# NOS or not



## badse-r (Oct 19, 2003)

Im not sure to if i want to NOS my sr20de, but I DO WANT MORE PONIES. Some people tell its ok others tell me bad idea. Ive done all my bolt ons, but still want more (yeah, Im greedy so shoot me). Any who Id rather get info from nissan people. thanks


----------



## Taffy (Oct 30, 2003)

Yes, try it. Start small, use only good gas (110 octane or better), retard the timing 2 degrees for every 50 shot (not sure how much the DE can handle), and use colder plugs. That is the generic speil that I tell people who want to use nitrous.

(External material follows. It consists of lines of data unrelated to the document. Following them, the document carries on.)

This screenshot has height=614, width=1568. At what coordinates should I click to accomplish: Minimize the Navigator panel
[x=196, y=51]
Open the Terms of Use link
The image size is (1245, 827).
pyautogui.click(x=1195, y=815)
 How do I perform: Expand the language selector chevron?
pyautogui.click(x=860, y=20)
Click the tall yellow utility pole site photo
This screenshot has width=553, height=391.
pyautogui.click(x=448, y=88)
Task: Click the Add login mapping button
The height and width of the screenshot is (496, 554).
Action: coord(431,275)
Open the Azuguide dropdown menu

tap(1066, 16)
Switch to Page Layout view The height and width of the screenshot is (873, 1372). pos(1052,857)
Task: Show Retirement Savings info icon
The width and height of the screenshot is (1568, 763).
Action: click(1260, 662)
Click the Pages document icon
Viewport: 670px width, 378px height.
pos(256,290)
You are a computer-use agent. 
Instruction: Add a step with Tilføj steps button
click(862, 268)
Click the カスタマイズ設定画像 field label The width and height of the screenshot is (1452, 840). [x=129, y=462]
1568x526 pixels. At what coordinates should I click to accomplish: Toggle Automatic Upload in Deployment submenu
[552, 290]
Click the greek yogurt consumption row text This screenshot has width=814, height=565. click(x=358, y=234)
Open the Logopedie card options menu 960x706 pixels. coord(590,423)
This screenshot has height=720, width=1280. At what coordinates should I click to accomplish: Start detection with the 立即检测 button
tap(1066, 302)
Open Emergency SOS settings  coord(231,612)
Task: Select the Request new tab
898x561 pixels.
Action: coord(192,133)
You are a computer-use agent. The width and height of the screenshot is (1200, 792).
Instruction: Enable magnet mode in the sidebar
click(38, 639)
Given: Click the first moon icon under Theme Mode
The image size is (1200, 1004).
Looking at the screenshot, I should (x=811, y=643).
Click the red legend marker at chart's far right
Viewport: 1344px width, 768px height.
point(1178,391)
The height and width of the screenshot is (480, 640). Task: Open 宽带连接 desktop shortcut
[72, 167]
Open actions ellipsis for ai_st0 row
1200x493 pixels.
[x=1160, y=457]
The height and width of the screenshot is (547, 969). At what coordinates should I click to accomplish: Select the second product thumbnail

Do not get greedy with the unit and you will spray for a long time.


----------



## Jeff (Oct 17, 2002)

Get it...just don't use it for minutes straight. Only sporadic sprays.


----------



## Asleep (Jan 19, 2003)

why 110 octane or better? thats way overkill. especially for everyday use. general rule of thumb, reduce timing by 1 degree for every 25hp shot you move up, the same for plugs, move 1 step closer for every 25hp of shot. super unleaded, 91 or higher. as long as you have it set up correctly and youre not getting detonation, you can run it until the bottle is empty. i made a run the other day against a 97 maxima from 75 to 140 mph. no pinging, no problems. ive gone thru about 15 bottles since i installed my system and my engine idles beautifully still with lots of n/a power.


----------



## Taffy (Oct 30, 2003)

Asleep_94_Altima said:


> why 110 octane or better? thats way overkill. especially for everyday use. general rule of thumb, reduce timing by 1 degree for every 25hp shot you move up, the same for plugs, move 1 step closer for every 25hp of shot. super unleaded, 91 or higher. as long as you have it set up correctly and youre not getting detonation, you can run it until the bottle is empty. i made a run the other day against a 97 maxima from 75 to 140 mph. no pinging, no problems. ive gone thru about 15 bottles since i installed my system and my engine idles beautifully still with lots of n/a power.


Why 110 or better? Because that pretty much guarantees no knock. I have had many people tell me that their car is not detonating on 91 octane (not saying that your's is), but they end up melting a piston or burning a valve because of detonation. Just because you can not hear the detonation, does not mean it is not there. I run a knock meter in my car and I can tell anytime it detonates.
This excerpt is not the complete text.